- SOURCE PASSAGE
/---

But Uncle Leo the first? Not him! Why him?

It's so not right. It's so not fair.

No word yet on funeral arrangements, or if I'll even be able to go. Everyone is still in shock. How can there be such a sudden hole in the family? How did Death sneak in like that without warning? And what does it bode for the rest of us now that Death has entered my parents' generation?

It's all too much, too soon. It wasn't supposed to be like this.

Death doesn't play fair. Not that I'm surprised, but I didn't need this sharp a reminder today. I don't need it tomorrow and I won't need it the day after that.

Go, Death. You've done your mischief. You've taken my sister's boyfriend, my techie's wife and the near relations of several other near aquaintances recently. Now you have my uncle. Be satisfied with your harvest from my neck of the woods and move on.

Godspeed, Leo. Keep Grandpa and Grandma good company. You are loved and missed desperately here below.

Billy Joel was right. Only the good die young.

1 comment:

Nightmare said...

Beautiful.

Thank you for the kind words on my sad tale as well. I do belive that they know and see more then we will until it is our time. My Mom was with my grandfather when he died and she said that it was the most awesome and saddening experiance of her life and if I get the chance to be with a loved one at the exact moment they pass it is life changing.

She quickly then said "I hope not soon" but I knew what she meant.

\---

Please retype the part of the post about Uncle Leo above, starting with "Go, Death. You've" and going on through "desperately here below.".

- PROVIDED MATERIAL
/---

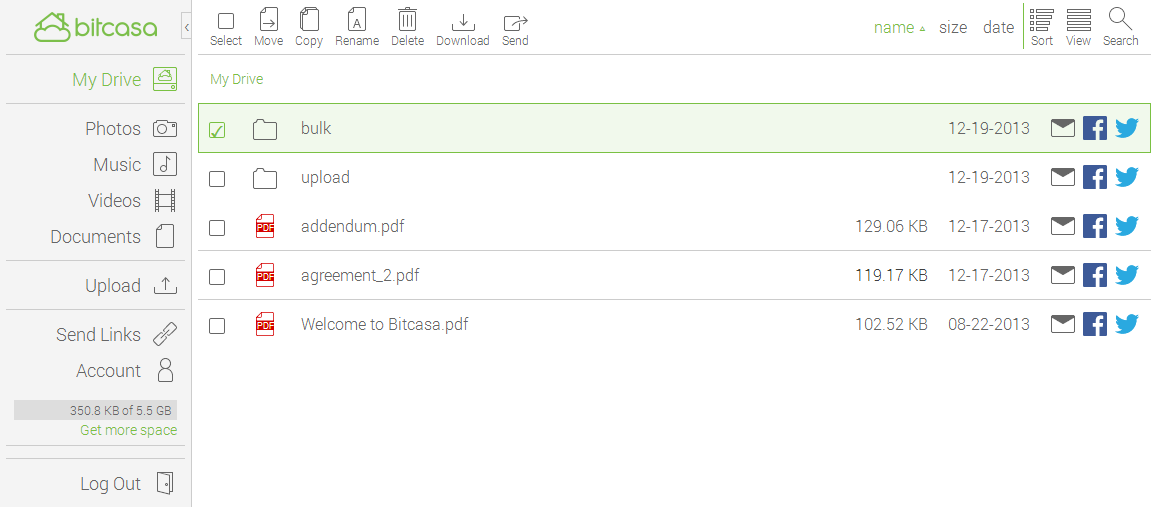The image size is (1157, 507).
Task: Open the Sort options menu
Action: click(x=1042, y=27)
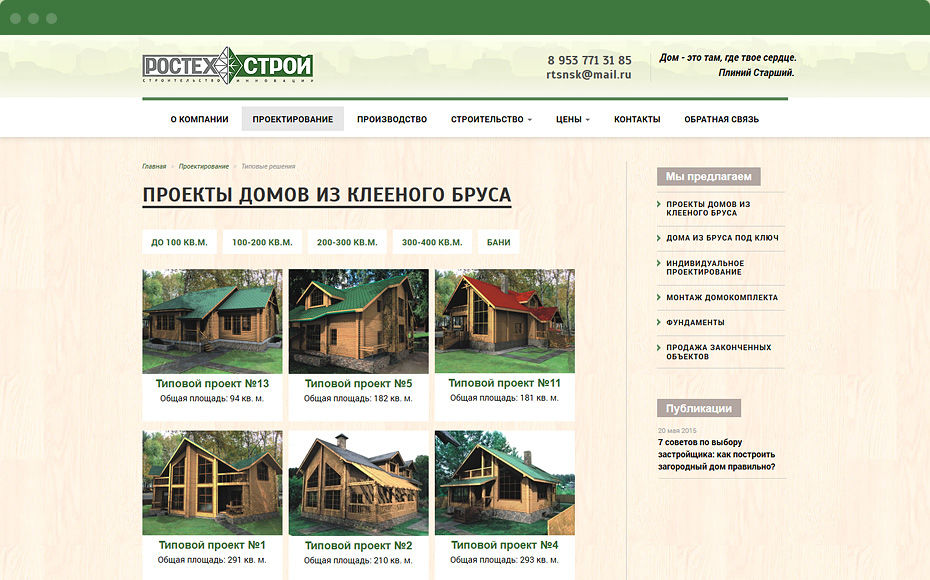Read the 7 советов по выбору застройщика article

tap(716, 454)
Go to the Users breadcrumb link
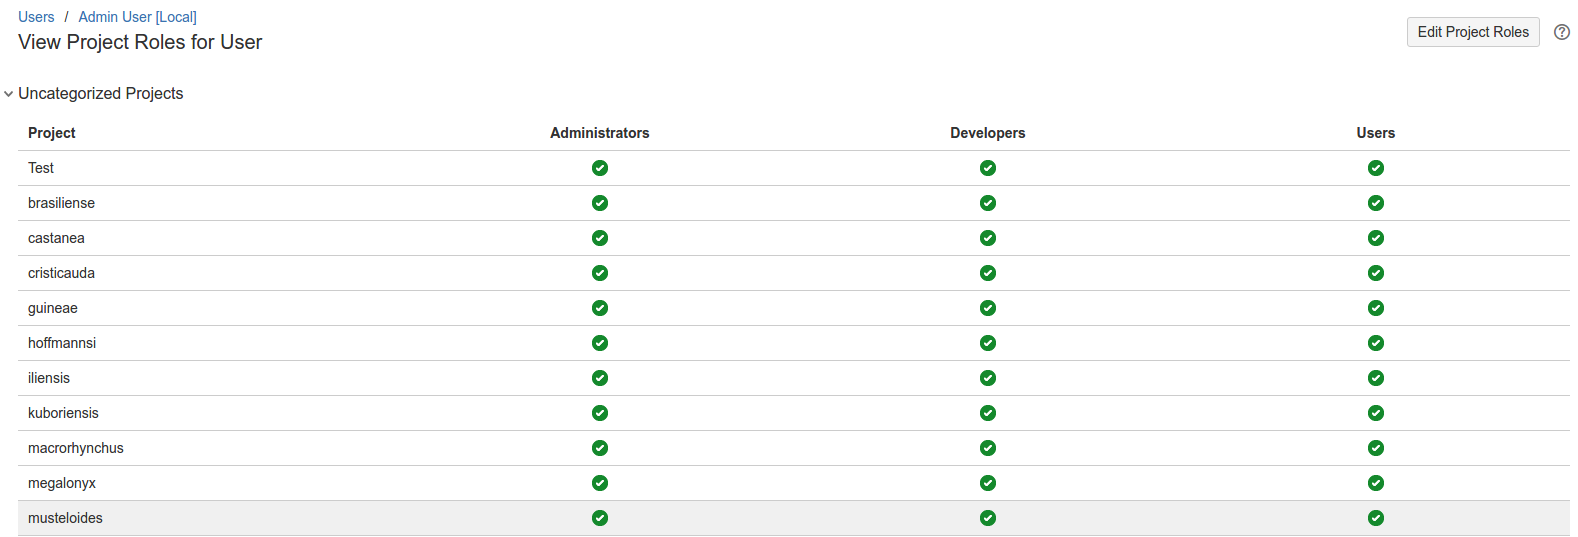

\---

- TASK OUTPUT
Go, Death. You've done your mischief. You've taken my sister's boyfriend, my techie's wife and the near relations of several other near aquaintances recently. Now you have my uncle. Be satisfied with your harvest from my neck of the woods and move on.

Godspeed, Leo. Keep Grandpa and Grandma good company. You are loved and missed desperately here below.